PENTAGON IN MISSILE PLAN TO SAVE WOLD

March 24, 1996
The Sunday Times newspaper / by James Adams - Washington

Asteroids threatening to collide with Earth are the new targets of the Pentagon, which finds itself with missiles to fire but nothing much to shoot at after the thawing of the cold war.

The US air force is sponsoring a project, codenamed Clementine 2, to develop probes to intercept asteroids in deep space. The project intends to test new missile guidance systems by destroying asteroids before they crash into Earth.

Clementine 2 will also have a direct influence on America's ability to defend itself against incoming ballistic missiles from other countries - a plan that used to be known as star wars and has been officially abandoned.

A Titan rocket will launch a spacecraft into orbit about 10m miles above Earth. For a year the satellite will track asteroids and on a command from Earth will release three probes. They will use their own optical navigation sensors to lock on to different asteroids and strike them at speeds of up to 11 miles per second.

Cameras on the probes and the spacecraft will record the impacts using the same technology that would be needed to track and kill enemy missiles or satellites.

The probes will carry no explosives; instead the aim is to demonstrate it is possible to hit fast moving asteroids and to measure how the impact afects their trajectories. In some cases the high speed impact alone could be enough to cause the asteroids to disintergrate.

If the experiment fails or the targets were different, such as incoming ballistic missiles, the probes could be armed with explosives.

At first sight the likelihood of Earth being hit by an asteroid may appear about the same as a pedestrian in a city street being hit by a stray golf ball; but scientists insist there is a real threat.

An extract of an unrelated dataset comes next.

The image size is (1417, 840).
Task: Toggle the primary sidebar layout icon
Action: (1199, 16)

"An asteroid big enough to destroy a large city hits the Earth roughly once every century," said John Pike, director of space policy of the Federation of American Scientists. Other have calculated the probability of a large object colliding with the planet during a persons lifetime is 10 times greater than the risk of dying in an air crash.

The American air force has provided 120 million dollars for the Clementine project because it is hoping to extract double value from its money: it will keep the air force in the star wars game while enabling its scientists to study the latest technology for tracking targets in space.

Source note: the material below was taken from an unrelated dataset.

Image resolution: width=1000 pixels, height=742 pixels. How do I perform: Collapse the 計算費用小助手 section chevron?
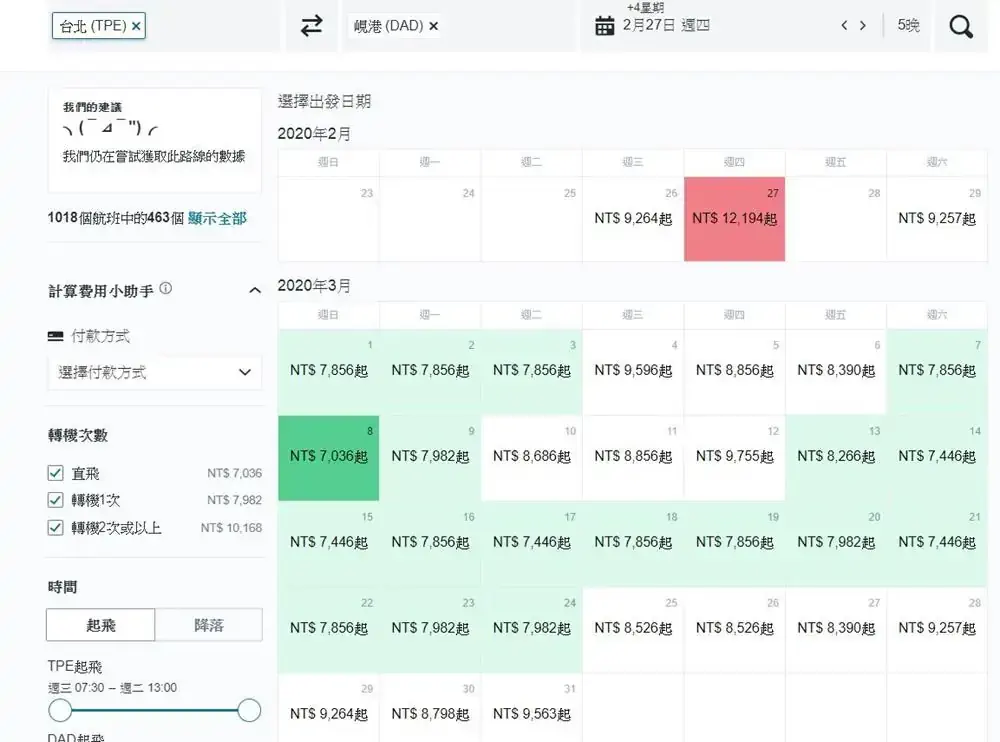[254, 290]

The star wars scheme, which envisaged a shield of radars, missiles and satellites, was a casualty of the end of the cold war and the releaxing of superpower tensions. Today America officially has no defence against ballistic missiles; but the CIA believes that an attack with missiles launched from countries such as Iran, Libya and North Korea is a serious threat.

Last week Bob Dole, the Senate majority leader, and Newt Gingrich, leader of the House of Representatives, announced they would sponsor legislation that would force the Pentagon to develop a national system to defend against missile attack.

If passed, the new legislation would require America to deploy a missile defence system by 2003.